## Record extracts
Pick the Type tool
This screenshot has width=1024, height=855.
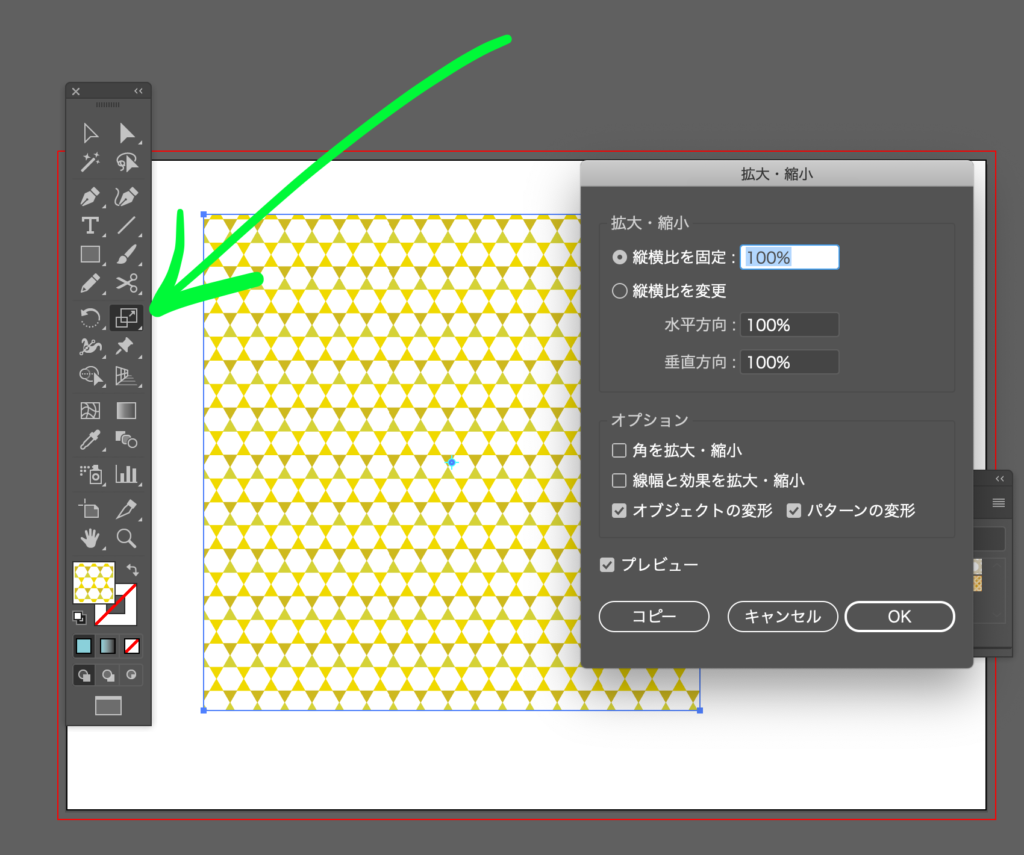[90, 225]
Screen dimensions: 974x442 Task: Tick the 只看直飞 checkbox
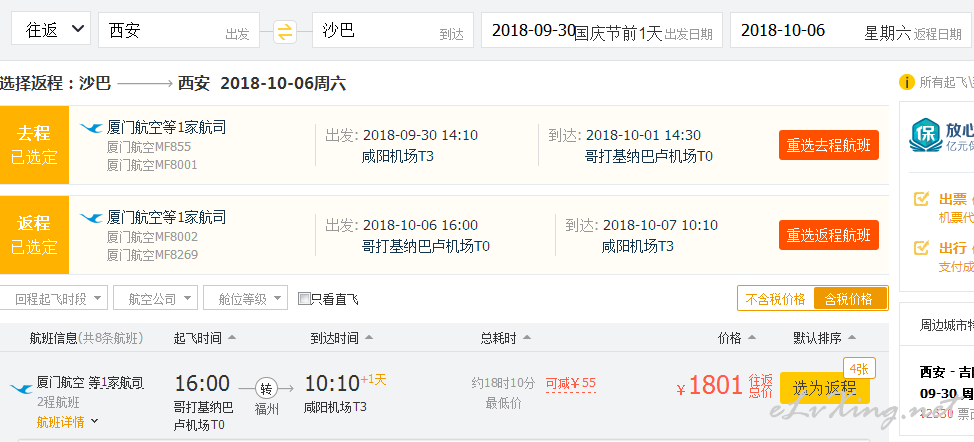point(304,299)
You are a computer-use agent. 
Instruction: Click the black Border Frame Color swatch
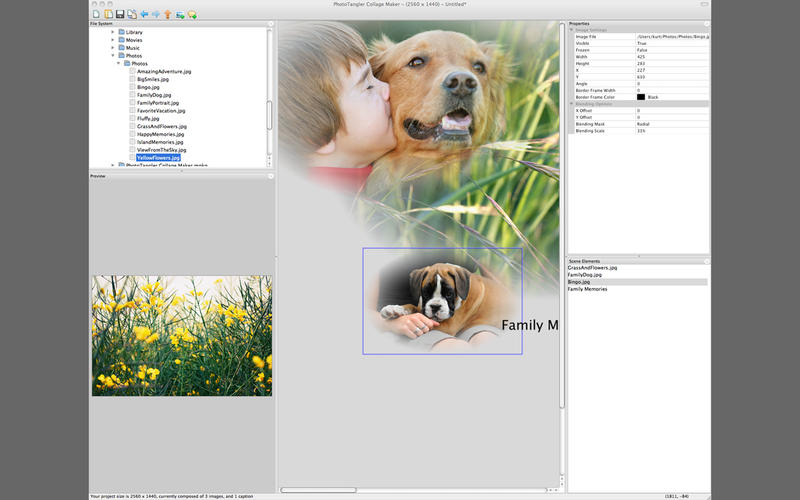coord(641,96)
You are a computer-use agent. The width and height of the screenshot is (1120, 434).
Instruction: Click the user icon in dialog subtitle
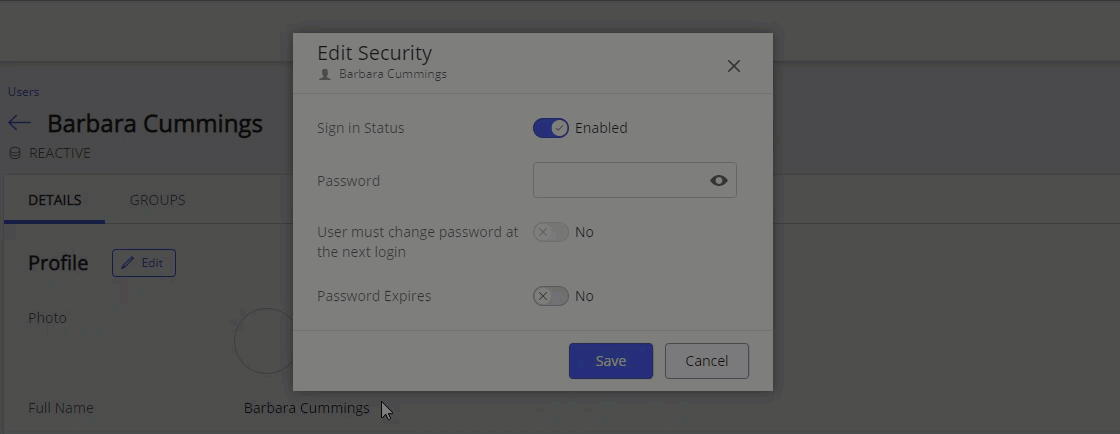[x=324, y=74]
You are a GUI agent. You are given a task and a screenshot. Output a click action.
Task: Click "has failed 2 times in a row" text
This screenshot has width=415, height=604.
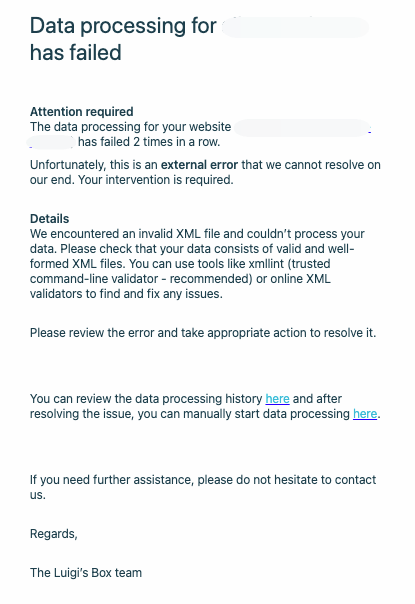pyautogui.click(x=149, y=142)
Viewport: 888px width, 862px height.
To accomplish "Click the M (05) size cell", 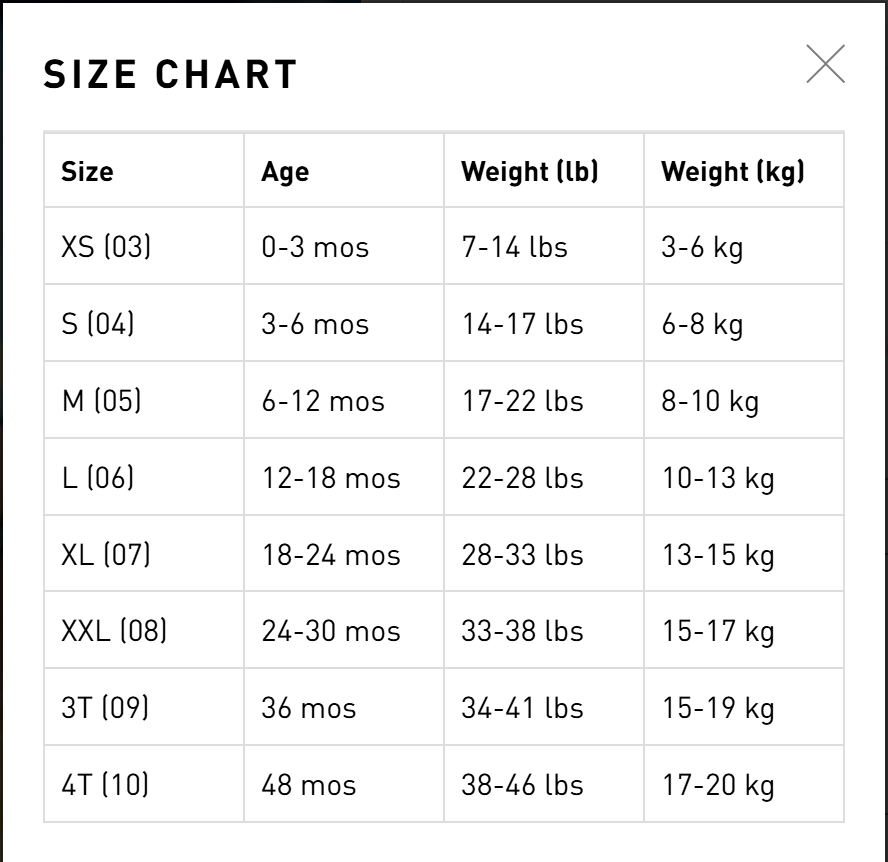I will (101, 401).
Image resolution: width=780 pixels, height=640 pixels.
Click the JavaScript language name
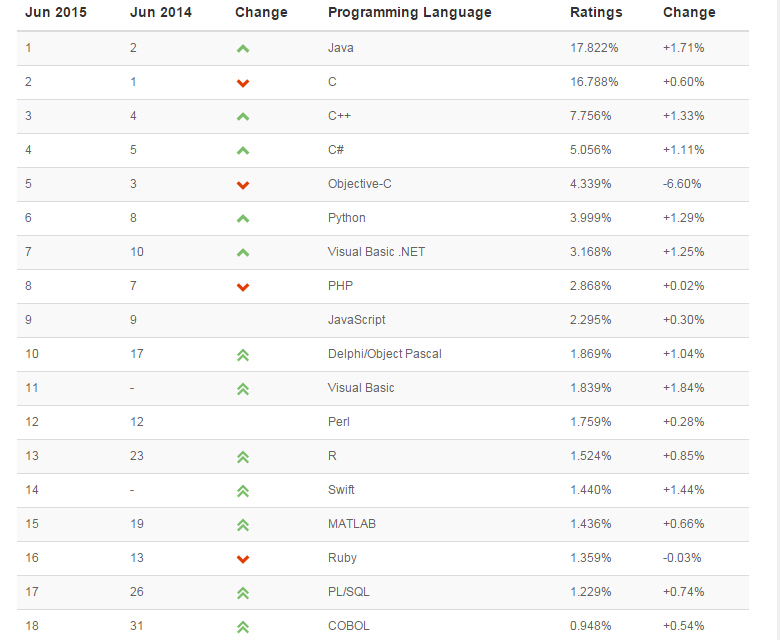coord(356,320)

--

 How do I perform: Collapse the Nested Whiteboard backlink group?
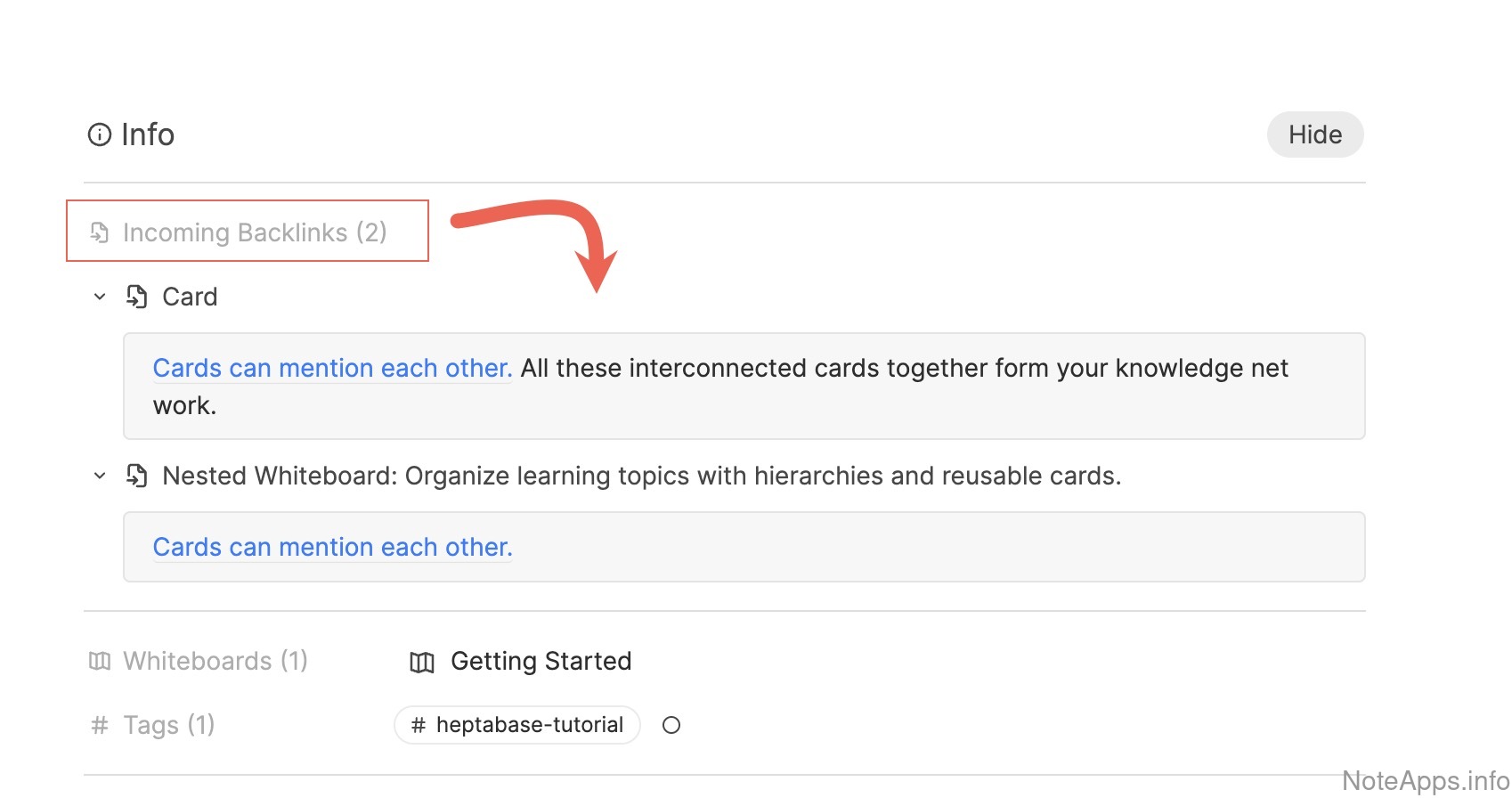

## Task goal
An exact copy of the lines above from the one with "Pick the Type tool" up to and including the one with "You are a GUI" is required; reproduce only those lines, omitting all pictures.

## Solution for this task
Pick the Type tool
This screenshot has width=1024, height=855.
[90, 225]
Screen dimensions: 974x442 Task: Tick the 只看直飞 checkbox
point(304,299)
You are a computer-use agent. 
Instruction: Click the black Border Frame Color swatch
coord(641,96)
You are a computer-use agent. The width and height of the screenshot is (1120, 434).
Instruction: Click the user icon in dialog subtitle
[x=324, y=74]
You are a GUI agent. You are given a task and a screenshot. Output a click action.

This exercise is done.